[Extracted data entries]
▶

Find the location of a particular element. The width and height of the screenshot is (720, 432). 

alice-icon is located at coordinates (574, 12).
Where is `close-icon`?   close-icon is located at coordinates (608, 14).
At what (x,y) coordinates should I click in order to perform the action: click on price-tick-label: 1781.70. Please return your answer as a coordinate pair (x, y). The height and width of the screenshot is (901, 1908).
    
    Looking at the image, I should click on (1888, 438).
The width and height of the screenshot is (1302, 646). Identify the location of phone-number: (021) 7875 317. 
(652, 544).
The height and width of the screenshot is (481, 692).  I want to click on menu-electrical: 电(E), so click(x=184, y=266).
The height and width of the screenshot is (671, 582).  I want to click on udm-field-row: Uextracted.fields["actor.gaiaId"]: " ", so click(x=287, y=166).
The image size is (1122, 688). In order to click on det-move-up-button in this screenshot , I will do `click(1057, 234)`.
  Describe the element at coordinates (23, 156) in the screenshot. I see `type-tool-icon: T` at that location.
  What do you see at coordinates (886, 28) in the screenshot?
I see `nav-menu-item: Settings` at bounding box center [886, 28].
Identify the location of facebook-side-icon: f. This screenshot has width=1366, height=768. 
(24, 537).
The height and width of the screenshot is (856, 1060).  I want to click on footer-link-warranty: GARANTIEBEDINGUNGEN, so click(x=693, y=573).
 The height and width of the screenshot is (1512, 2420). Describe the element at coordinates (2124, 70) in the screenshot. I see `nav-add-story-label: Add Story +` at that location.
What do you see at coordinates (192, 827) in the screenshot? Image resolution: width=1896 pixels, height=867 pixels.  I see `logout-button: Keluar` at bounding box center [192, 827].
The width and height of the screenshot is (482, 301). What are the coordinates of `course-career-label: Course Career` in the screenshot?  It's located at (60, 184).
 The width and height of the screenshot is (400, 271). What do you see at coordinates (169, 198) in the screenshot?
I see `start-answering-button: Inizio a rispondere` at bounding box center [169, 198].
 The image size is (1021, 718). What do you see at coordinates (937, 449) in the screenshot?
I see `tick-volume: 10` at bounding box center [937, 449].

◀

EXERCISE INSTRUCTIONS -
Please pull out every line of the records above that contains the string "tick", copying each one in full. Case counts.

REPLY -
At what (x,y) coordinates should I click in order to perform the action: click on price-tick-label: 1781.70. Please return your answer as a coordinate pair (x, y). The height and width of the screenshot is (901, 1908).
I see `tick-volume: 10` at bounding box center [937, 449].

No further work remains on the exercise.